Corey LaJoie hopes taking initiative with Rick Hendrick pays off

Corey LaJoie hopes taking initiative with Rick Hendrick pays off
Dave Biro

Corey LaJoie anxiously awaited the start of the NASCAR Hall of Fame Induction Ceremony. 

The third-generation racer had two missions last Friday night. The first was to introduce inductee Waddell Wilson to the audience in the Grand Ballroom. 

The second: track down Rick Hendrick within the sea of attendees. 

Tucked securely in LaJoie’s suit coat pocket was a handwritten letter for Hendrick, crafted from the heart. Over the page and a half, the 28-year-old racer expressed his deep desire to be considered as a candidate to drive the No. 48 Chevrolet when Jimmie Johnson retires from full-time competition at the end of the 2020 season.

Johnson promised to endorse LaJoie if he's close enough to Hendrick to initiate a conversation.

“He said I would have to make myself stand out,” LaJoie said of Johnson. “I’ll do what I can on the race track, but like little gestures—like a handwritten letter possibly why I should be considered—who knows where it could go?

“I feel like I’m at the point right now with maturity and experience behind the wheel, where five years ago I couldn't jump in and be the driver Rick Hendrick needed me to be. Now, I feel with my maturity level, my personal life, I’m a more complete person out of the car as well as all the skills I’ve learned in the car.”

Last year was LaJoie’s first full season in the NASCAR Cup Series. Prior to competing in the No. 32 GoFas Racing Ford in 2019, he ran a limited Cup schedule in 2017 and 2018. Since 2009, LaJoie’s only other full season in NASCAR competition was in the K&N Pro Series East. In 2012, the Concord, N.C., native won five races and scored 10 top 10s in 14 starts en route to finishing second in the standings. LaJoie has also dabbled in NASCAR’s Xfinity, Gander RV & Outdoors Trucks, ARCA Menard’s and Whelen Modified Series.

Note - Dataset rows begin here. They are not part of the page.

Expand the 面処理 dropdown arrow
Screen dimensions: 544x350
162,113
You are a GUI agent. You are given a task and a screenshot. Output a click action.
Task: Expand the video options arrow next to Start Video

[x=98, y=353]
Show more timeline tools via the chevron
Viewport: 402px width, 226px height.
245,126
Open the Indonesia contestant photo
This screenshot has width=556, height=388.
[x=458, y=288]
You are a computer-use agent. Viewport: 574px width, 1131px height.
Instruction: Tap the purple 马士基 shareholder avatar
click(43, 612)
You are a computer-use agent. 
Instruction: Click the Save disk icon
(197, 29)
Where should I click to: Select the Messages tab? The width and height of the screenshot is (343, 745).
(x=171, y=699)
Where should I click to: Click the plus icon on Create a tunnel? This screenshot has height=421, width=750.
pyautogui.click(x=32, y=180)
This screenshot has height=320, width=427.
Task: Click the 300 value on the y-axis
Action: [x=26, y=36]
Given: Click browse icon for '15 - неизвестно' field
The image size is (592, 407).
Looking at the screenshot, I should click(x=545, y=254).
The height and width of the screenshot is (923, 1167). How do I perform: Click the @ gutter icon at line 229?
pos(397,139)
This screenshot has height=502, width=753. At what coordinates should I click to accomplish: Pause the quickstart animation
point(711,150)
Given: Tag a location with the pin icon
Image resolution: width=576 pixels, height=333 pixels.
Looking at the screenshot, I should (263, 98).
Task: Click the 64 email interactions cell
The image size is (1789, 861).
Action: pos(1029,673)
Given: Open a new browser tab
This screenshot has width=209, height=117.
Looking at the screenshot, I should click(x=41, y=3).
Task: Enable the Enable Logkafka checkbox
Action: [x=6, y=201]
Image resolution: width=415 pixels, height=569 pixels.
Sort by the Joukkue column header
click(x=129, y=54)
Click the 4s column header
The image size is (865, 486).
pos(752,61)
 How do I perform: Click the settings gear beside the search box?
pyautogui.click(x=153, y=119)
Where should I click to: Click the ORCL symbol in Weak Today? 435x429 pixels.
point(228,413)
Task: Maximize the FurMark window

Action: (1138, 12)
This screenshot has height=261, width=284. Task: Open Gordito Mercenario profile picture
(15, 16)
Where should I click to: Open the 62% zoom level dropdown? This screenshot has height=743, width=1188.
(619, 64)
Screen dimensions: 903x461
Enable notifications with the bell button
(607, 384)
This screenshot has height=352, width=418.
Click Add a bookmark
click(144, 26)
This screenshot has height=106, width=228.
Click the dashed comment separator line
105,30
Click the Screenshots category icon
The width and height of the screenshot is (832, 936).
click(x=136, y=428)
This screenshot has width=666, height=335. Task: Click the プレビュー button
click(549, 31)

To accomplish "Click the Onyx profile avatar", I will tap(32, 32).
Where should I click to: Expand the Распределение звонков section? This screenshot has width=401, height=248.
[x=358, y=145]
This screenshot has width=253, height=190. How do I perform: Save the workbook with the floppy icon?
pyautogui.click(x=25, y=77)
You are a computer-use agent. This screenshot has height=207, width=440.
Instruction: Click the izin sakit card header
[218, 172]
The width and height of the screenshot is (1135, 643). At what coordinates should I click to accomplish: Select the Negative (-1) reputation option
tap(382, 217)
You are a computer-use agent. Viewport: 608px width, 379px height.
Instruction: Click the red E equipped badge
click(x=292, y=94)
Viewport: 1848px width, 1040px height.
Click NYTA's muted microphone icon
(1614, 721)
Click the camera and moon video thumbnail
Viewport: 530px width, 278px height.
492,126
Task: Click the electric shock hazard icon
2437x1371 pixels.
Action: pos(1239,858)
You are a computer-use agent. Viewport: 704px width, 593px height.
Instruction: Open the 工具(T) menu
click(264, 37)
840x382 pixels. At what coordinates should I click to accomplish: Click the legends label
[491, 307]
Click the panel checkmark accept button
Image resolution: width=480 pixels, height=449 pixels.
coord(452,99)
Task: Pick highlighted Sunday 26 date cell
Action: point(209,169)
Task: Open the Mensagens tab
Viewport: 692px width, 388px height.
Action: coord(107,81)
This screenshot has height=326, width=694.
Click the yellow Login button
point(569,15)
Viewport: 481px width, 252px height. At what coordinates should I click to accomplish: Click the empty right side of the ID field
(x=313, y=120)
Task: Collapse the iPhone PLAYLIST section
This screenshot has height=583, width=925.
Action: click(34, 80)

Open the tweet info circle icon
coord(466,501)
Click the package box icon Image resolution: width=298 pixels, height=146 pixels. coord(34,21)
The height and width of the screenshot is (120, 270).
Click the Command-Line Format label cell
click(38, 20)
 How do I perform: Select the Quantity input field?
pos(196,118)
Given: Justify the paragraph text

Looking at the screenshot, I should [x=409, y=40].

“I’m just looking for a chance from Rick or somebody else. Archie (St. Hilaire, Lajoie’s team owner at GoFas Racing) has given me a chance the last two years, and I’m excited to see what I can do with these new cars coming in to showcase the team he has built but also show my potential in the car as well.”

Should LaJoie be given an audition for the No. 48 Chevrolet, he wouldn’t be the first from his family to race for Hendrick Motorsports. His father, two-time Xfinity Series champion Randy LaJoie, piloted the No. 50 Hendrick Chevrolet for nine races in 1998—when Corey was six-years-old.

“I’d like to think I’d be on the list,” LaJoie said. “I’m probably on the bottom of the list, but I’d like to think I’m on the list. There’s no doubt, I think a lot of people would attest, what I can do when cars are apples to apples. It’s something I’ve been able to do my whole life. But in my NASCAR career, I haven't been apples to apples.”

While Johnson is focused on this year, he’s certain Hendrick and Gordon will want his input when selecting a successor. Johnson believes that with the challenges associated with the Gen 7 car, choosing the ideal candidate will be paramount. Plenty of drivers will be clamoring for one of the most coveted opportunities in NASCAR.

And the seven-time champion admits the applicant pool is deep.

“I’ve definitely heard the interest from guys,” Johnson said. “It’s super early, so I don’t know where it’s going to go. There’s so much talent out there in that field, especially someone like Corey LaJoie and a lot of these people—and I know because I put myself in a similar position to Corey where I didn’t have all the credentials coming in and Rick and Jeff saw something and gave me that chance.

“Who knows who will be in the seat? But I know they’ll look far and wide to find the right person.”

LaJoie offered to cut the lawn at Hendrick Motorsports just for an opportunity. He is currently two years older now than Johnson was when the seven-time champion embarked on his two-decade run with Hendrick—and has significantly more stock car experience at this juncture of his career. 

“I wouldn’t compare myself to Jimmie Johnson, because there’s only going to be one,” LaJoie said. “But I would consider myself a diamond in the rough. Sometimes pressure makes the best rocks. I’ve been in a lot of pressure just to maintain and stay in the garage. I feel if I can get in the right system with the right people to knock some of the dirt off and shine this rock up, I think someone will have something. 

“I’m one phone call away from being what I always dreamed of as a kid—or one phone call away from getting fired. Right now I’m right in between that. It might also end up being a dream come true.”

LaJoie took his shot last Friday night and delivered the letter to Hendrick. He wasn’t even certain the NASCAR Hall of Famer knew his name. At least LaJoie is now on Hendrick's radar--and that's a start.